Our first stop was the cemetery at Historic Hopewell Church, which was founded in 1808, although the existing building dates from 1826. The church and cemetery are outside of Oxford, Ohio, on Camden-College Corner Road, north of Hueston Woods State Park. The historical marker notes that the first burial in the cemetery was Thomas McDill, a War of 1812 veteran who died the next year.  I suspect this may be a photograph of the grave marker that includes his name because of the War of 1812 marker next to it, but if it is, I photographed the wrong side to read his name.

McDill

This cemetery is still active, as evidenced by at least one relatively new grave we saw.  According to the text on the historical marker, there are a number of Revolutionary War veterans buried here, but we didn’t see any marked as such.

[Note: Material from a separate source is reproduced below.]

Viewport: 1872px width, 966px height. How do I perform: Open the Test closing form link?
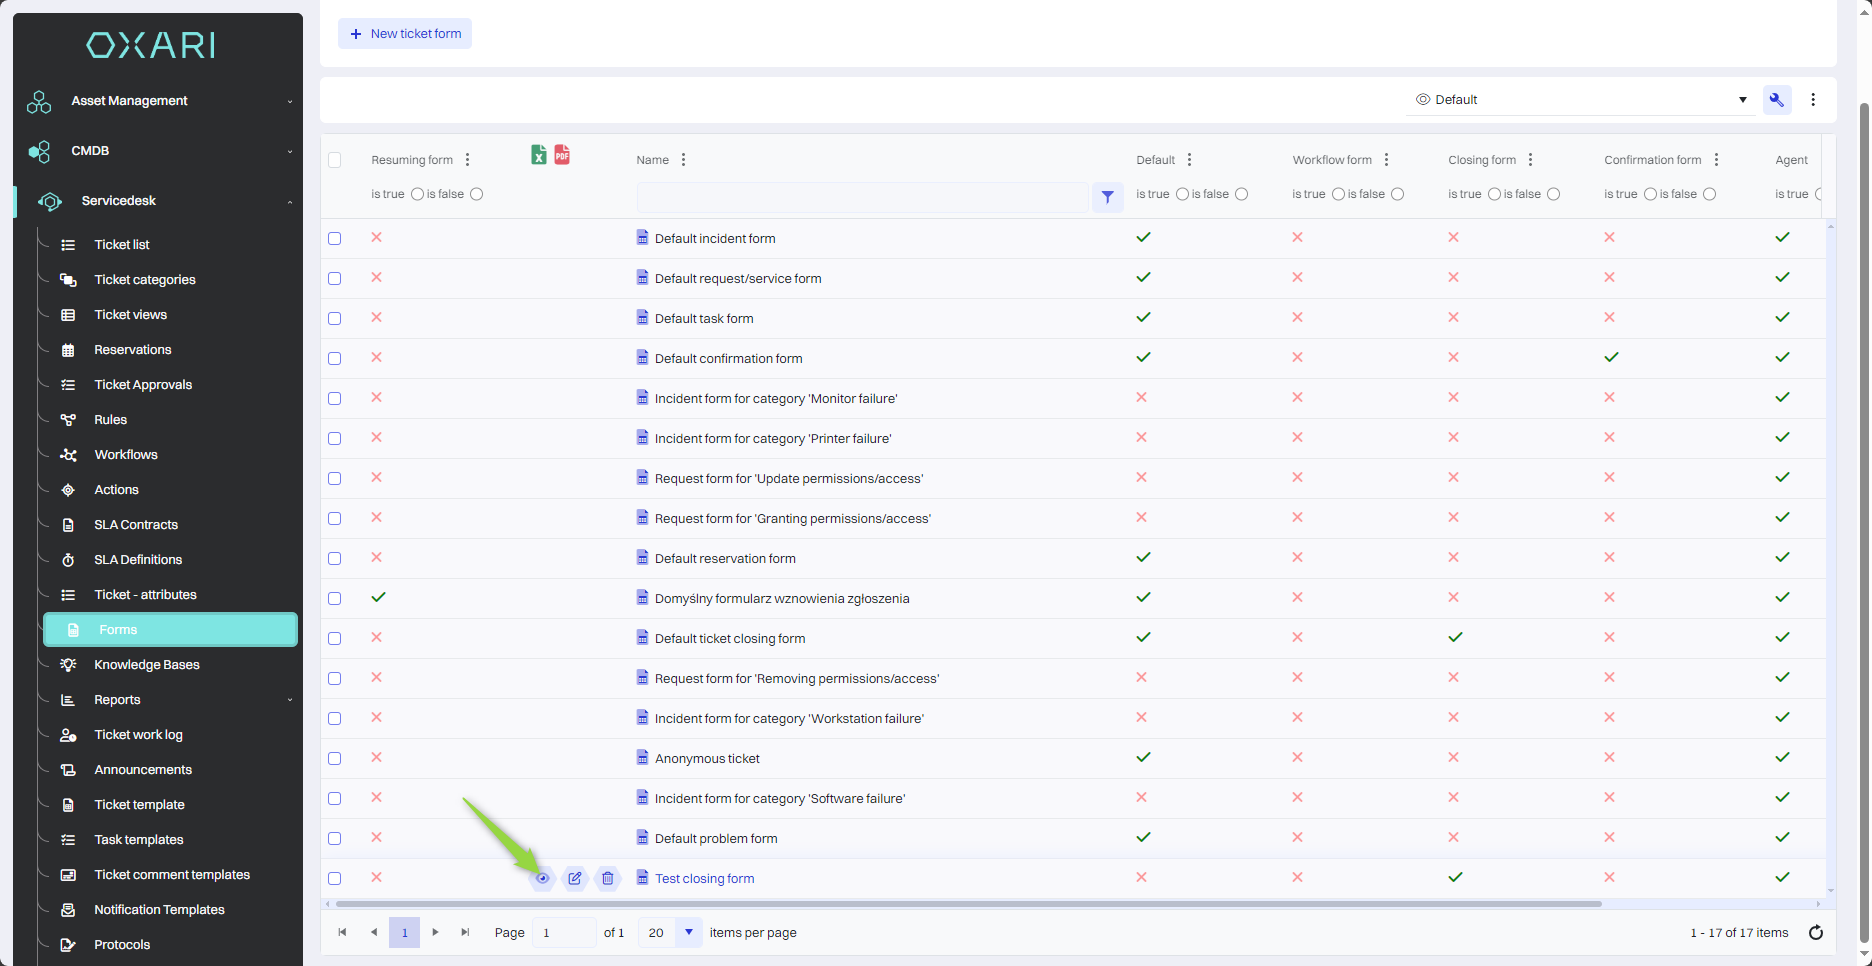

The single most fascinating marker I saw was this one.
Margaret Vandegriff

I don’t know much about Margaret Vandegriff, but the intricate carving on her tombstone has made her a local notable, if posthumously. The Hopewell Historic Church itself uses a photograph on the website, and a pamphlet on funeral and mourning customs at the McGuffey House uses it on the cover. It’s a little hard to make out, even in the detail shot, but the tomb the female figure is sitting on actually has text on it, most of which is worn away, but we could make out “memory” and “Vandegriff.”